Le sénateur Dyck : Permettez-moi de revenir sur la question de l'occupation exclusive du foyer familial. Dans son rapport à votre prédécesseur, le ministre Prentice, Wendy Grant-John disait qu'il ne fallait pas nécessairement opposer les droits des femmes et des enfants, d'un côté, et les droits des membres de la Première nation. Elle recommandait plutôt que la possession exclusive du foyer matrimonial soit temporaire. Pourrions-nous ajouter l'adjectif « temporaire » à l'expression « ordonnance d'occupation exclusive », pour bien montrer que cela ne s'applique que pendant une période limitée? L'Association du Barreau canadien avait recommandé de modifier l'article 25 du projet de loi S-4 — le prédécesseur de ce projet de loi — afin d'obliger le tribunal à tenir compte du principe de l'atteinte minimale lorsqu'il accorde à un non-membre de la bande une ordonnance à long terme d'occupation du foyer familial sur la réserve.

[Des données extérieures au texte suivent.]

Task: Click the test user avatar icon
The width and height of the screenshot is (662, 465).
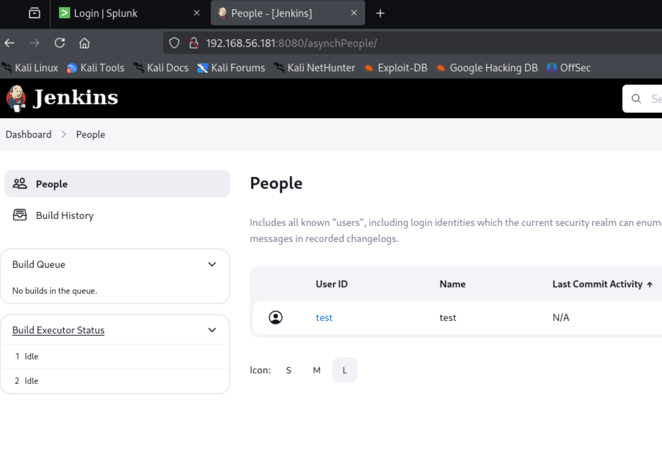Action: pyautogui.click(x=275, y=317)
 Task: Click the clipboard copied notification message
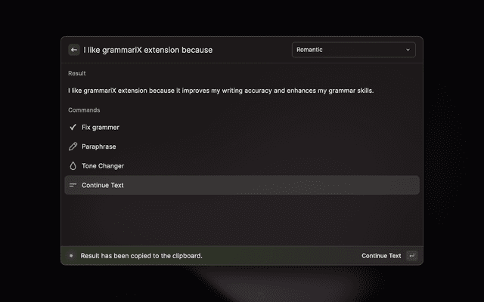click(x=141, y=256)
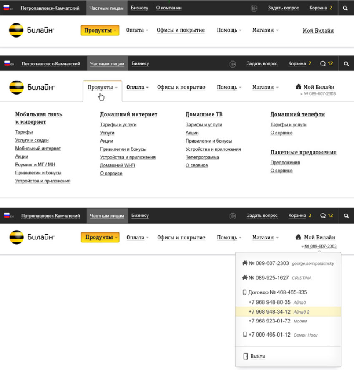Click the search magnifier in the topmost header
Image resolution: width=354 pixels, height=370 pixels.
tap(345, 8)
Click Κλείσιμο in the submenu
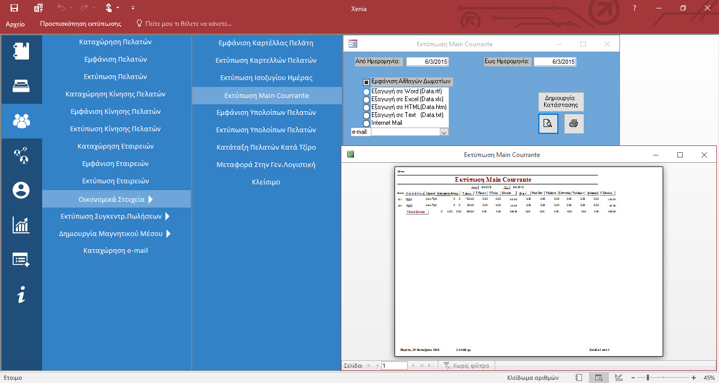This screenshot has height=383, width=719. 266,182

En faisant cela, nous ne changeons rien au fond, nous rendons simplement les choses plus claires. De cette façon, les gens ne craindront plus que des non-membres de la bande ou des non-Indiens acquièrent des droits sur des terres de la réserve. Je pense que les gens veulent que ce soit le plus clair possible. Personne, je pense, ne veut retarder le projet de loi indûment, nous voulons simplement que cette disposition soit claire afin qu'elle ne déclenche pas des poursuites une fois le projet de loi adopté. Cela est-il possible?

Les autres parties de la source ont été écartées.